(YOUR OBJECTIVE):
The lines to be copied are those below that contain "computer".

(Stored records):

===============

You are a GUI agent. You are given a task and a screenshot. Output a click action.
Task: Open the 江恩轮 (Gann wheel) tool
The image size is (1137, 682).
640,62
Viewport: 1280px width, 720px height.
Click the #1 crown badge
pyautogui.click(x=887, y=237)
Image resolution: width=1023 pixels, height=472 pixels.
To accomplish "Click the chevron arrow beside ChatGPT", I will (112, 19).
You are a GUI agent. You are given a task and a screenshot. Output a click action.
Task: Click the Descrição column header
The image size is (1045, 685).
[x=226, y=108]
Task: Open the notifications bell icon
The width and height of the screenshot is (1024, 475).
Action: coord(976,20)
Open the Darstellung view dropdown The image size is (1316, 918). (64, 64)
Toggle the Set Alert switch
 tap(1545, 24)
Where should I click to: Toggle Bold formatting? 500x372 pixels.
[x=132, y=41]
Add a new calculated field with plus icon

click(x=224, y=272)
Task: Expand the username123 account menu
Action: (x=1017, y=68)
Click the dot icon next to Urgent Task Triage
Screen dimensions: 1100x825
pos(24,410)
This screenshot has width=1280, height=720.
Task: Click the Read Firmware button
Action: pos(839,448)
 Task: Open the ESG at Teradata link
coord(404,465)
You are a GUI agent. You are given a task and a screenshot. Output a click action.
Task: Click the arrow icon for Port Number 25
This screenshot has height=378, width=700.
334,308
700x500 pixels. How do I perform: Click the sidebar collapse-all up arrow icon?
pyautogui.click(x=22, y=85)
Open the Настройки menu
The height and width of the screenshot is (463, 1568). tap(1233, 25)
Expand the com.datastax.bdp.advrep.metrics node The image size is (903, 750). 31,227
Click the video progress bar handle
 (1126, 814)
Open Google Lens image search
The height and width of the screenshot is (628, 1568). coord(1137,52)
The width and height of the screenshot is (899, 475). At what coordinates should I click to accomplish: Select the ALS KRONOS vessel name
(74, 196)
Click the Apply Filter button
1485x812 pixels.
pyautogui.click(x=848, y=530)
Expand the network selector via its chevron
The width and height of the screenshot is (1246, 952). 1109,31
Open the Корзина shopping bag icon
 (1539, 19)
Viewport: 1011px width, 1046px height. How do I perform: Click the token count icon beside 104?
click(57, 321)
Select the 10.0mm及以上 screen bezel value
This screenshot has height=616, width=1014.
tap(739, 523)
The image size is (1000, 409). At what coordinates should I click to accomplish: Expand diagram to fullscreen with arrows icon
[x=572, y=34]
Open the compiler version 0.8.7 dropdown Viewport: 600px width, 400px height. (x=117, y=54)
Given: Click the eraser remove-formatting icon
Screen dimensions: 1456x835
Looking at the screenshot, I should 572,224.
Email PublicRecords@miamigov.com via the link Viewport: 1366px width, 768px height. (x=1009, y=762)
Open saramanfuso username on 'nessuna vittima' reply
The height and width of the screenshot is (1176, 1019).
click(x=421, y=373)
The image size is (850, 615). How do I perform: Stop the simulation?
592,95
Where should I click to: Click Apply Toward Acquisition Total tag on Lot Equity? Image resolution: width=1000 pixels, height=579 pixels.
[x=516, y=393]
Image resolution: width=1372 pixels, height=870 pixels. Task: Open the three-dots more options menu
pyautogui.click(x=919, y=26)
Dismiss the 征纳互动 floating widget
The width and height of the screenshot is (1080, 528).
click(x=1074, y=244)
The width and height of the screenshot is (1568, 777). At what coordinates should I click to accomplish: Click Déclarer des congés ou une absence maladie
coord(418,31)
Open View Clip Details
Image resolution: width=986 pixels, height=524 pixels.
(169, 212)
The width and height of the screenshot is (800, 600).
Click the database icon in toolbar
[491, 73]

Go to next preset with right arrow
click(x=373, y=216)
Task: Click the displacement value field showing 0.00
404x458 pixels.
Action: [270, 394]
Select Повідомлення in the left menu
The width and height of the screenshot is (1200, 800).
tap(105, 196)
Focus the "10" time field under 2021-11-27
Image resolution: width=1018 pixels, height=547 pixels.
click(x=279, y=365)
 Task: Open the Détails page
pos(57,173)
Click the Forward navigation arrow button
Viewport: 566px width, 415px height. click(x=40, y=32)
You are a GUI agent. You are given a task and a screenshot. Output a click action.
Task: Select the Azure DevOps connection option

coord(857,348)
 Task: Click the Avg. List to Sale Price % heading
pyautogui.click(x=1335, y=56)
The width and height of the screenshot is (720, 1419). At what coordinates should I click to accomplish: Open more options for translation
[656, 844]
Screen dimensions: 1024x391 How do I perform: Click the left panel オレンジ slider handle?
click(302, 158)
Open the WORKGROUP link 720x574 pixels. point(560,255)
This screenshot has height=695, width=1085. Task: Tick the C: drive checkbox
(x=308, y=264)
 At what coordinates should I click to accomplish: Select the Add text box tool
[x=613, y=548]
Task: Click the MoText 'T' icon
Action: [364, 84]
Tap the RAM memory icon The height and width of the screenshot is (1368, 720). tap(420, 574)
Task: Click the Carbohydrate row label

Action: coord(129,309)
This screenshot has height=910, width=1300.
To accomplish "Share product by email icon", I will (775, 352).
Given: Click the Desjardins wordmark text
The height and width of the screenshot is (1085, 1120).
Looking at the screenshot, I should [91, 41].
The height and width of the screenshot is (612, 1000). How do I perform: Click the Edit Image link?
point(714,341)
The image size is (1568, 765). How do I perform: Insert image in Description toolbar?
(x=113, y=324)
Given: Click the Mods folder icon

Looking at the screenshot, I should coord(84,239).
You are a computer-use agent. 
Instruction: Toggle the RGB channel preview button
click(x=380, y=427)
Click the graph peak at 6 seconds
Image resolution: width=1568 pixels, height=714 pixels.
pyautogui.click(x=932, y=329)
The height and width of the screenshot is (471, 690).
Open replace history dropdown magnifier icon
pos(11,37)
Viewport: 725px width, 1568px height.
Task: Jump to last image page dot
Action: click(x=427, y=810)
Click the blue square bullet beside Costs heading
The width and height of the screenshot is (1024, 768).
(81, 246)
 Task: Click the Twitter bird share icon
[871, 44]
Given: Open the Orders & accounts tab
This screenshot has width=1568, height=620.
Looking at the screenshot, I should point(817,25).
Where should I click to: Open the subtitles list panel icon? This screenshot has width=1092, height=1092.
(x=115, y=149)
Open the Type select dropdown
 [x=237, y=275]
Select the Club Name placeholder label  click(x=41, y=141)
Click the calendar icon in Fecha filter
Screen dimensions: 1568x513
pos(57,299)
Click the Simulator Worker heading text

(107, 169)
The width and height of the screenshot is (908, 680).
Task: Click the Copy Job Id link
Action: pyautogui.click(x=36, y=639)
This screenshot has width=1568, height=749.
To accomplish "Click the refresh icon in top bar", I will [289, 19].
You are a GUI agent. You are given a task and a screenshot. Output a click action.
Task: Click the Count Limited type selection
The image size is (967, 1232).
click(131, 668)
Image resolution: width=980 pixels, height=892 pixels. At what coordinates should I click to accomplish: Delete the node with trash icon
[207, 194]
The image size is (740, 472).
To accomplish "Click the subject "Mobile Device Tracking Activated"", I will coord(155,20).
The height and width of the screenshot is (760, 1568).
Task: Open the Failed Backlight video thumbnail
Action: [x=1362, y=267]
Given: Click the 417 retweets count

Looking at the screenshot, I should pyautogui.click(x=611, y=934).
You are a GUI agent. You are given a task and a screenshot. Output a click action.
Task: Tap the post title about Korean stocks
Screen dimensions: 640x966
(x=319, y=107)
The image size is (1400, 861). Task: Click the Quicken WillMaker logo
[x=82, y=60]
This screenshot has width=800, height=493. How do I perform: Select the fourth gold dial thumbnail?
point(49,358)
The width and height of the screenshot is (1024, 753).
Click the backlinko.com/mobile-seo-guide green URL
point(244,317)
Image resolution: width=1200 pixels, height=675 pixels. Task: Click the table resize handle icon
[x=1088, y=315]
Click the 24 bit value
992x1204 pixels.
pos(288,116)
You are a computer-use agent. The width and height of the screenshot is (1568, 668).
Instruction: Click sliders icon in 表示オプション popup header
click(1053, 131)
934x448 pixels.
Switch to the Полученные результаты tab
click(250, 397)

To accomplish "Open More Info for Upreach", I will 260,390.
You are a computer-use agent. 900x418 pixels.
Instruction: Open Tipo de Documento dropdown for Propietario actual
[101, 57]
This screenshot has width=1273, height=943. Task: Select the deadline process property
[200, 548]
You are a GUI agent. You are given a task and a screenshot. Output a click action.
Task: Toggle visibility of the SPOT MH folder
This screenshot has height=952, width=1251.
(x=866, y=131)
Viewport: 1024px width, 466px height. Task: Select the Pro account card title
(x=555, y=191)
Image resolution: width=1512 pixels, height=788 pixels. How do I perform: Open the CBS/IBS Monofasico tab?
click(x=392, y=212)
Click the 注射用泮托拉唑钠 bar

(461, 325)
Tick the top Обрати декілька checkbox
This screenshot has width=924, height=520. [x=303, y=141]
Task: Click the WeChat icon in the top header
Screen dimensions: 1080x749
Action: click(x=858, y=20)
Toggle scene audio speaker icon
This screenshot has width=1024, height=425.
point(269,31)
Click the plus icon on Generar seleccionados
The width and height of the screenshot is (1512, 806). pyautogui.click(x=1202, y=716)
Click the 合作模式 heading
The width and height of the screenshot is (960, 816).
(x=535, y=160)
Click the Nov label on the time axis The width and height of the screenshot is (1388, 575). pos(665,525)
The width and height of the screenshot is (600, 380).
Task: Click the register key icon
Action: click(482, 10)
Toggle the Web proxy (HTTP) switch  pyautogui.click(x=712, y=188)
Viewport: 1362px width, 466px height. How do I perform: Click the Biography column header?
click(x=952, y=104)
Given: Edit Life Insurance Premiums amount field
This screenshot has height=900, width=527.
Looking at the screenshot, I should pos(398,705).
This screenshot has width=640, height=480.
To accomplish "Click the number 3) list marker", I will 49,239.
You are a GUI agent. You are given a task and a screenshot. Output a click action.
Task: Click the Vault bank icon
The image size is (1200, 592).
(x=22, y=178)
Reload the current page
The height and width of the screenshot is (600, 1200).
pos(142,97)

===============

(ANSWER TO THIS EXERCISE):
You are a computer-use agent. 
You are a computer-use agent. The width and height of the screenshot is (1568, 668).
You are a computer-use agent. 900x418 pixels.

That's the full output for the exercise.